冷たい飲食が、呼吸器と皮膚疾患の原因になるという漢方の指摘は、したがって棚上げだ。ただこの2つの組み合わせは、ここ50年ほどの間に急増した現代病と偶然にも重なる。アレルギー疾患である。

環境の人工的変化に著しく敏感で、その変化を受け入れないのがこの病気の本性だ。カーペットの普及によるダニやカビの増殖、杉の人工林拡大による花粉飛散量の増大、車の排気ガスによる大気汚染など、戦後の近代化によって生じた環境変化の多様さは挙げればきりがない。そんな変化の中にアレルギーを引き起こす要因は存在する。ところが実際には、何らかのアレルギーだと分かっていながら、その原因が特定できないものがかなり多い。増加に歯止めがかからないはずである。

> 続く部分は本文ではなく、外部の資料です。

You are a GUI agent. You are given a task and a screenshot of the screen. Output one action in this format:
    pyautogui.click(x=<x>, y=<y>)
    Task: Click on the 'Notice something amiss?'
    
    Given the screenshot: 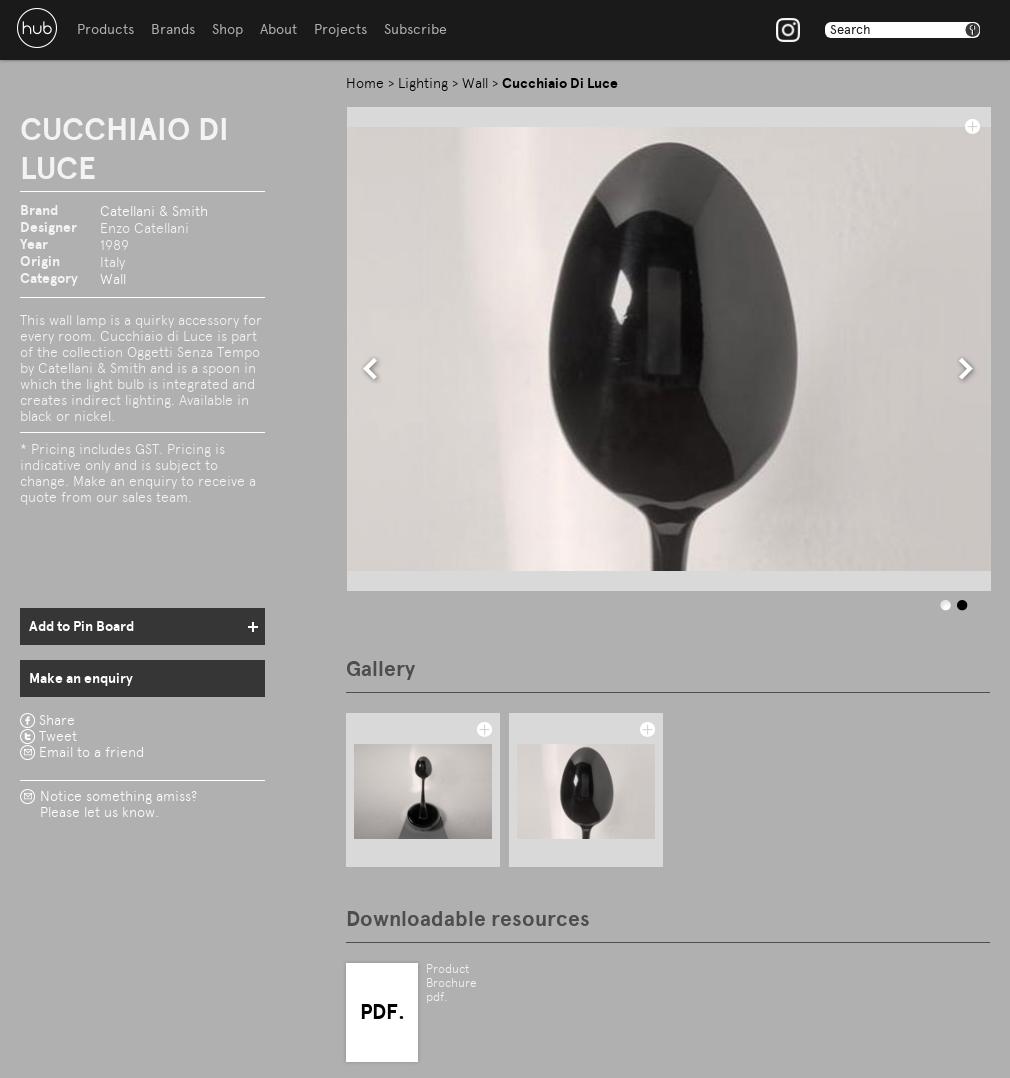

考えてみれば、冷たいものの多飲食化は紛れもなくこの環境変化の中のひとつである。冷蔵庫の普及は火による過熱の衛生的な必要性を奪った。加えて嗜好そのもののために冷たいものを飲食することも多く、世代が若くなるほどこの傾向が目に付く。冷たいものの飲食機会は格段に増えたのである。

これらの事実に我々の社会はあまりにも無警戒に見える。体温を奪う第二の要素である冷たい飲食は、戦後の環境変化の中で確実に影響力を増しつつあるのだ。

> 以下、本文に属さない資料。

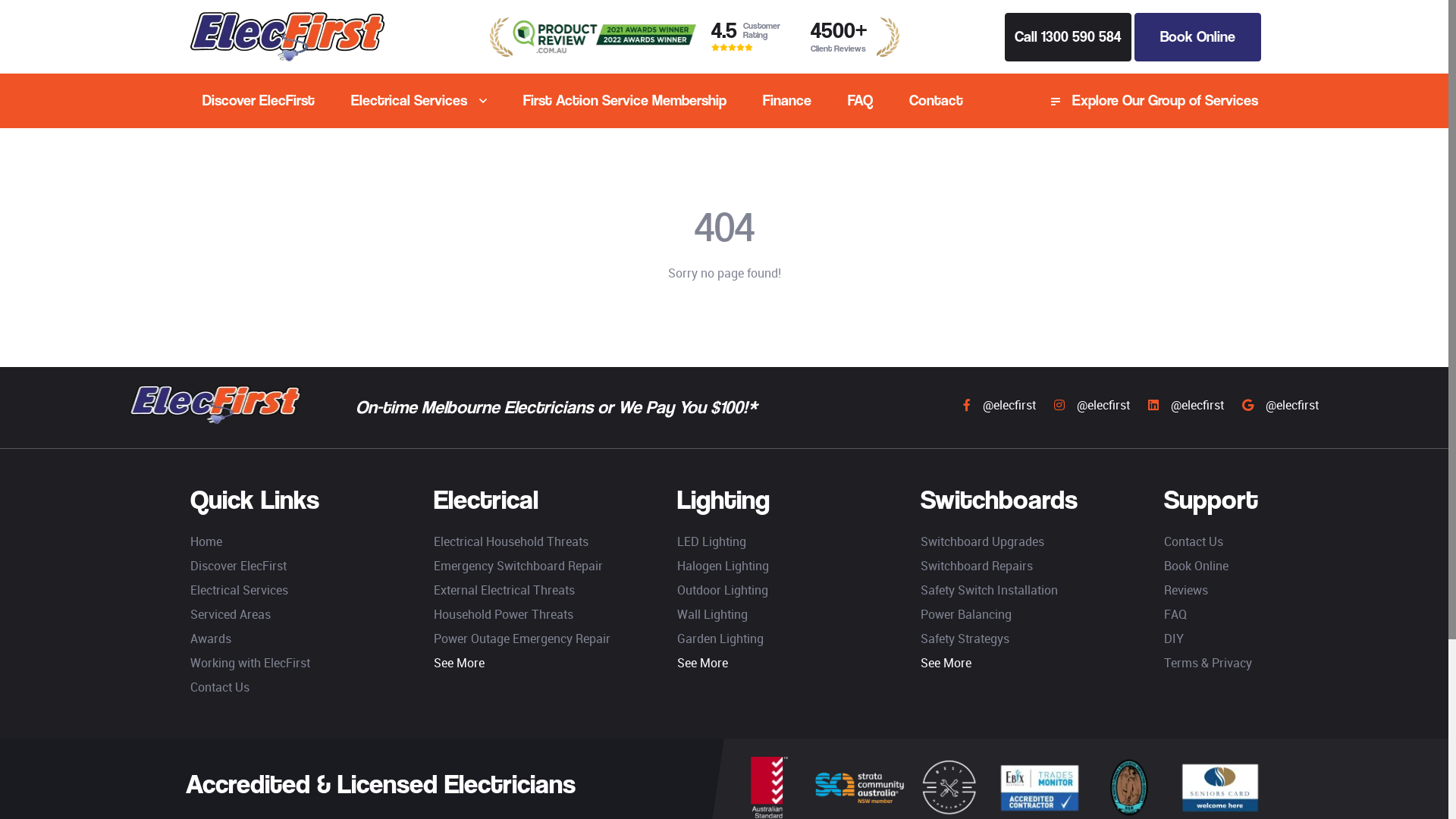  Describe the element at coordinates (920, 638) in the screenshot. I see `'Safety Strategys'` at that location.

自然科学の中の純粋な生物学においては、飲食物の温度など関係ないのだろう。だが人類は文明を発展させながら、自然界の前提にはない人工物を人為的に作り出し、それと密接にかかわりあって生活している。本来の生物の「ヒト」の枠をいつの間にか超えてしまったのだ。研究すべき課題の領域もどんどん広がっている。

実際、現代の病気は文明社会を抜きにして語れないものが多い。その最も身近な産物である飲食物温度をこれ以上無視しつつ、人間の生理・病理が説明していけるのか疑問だ。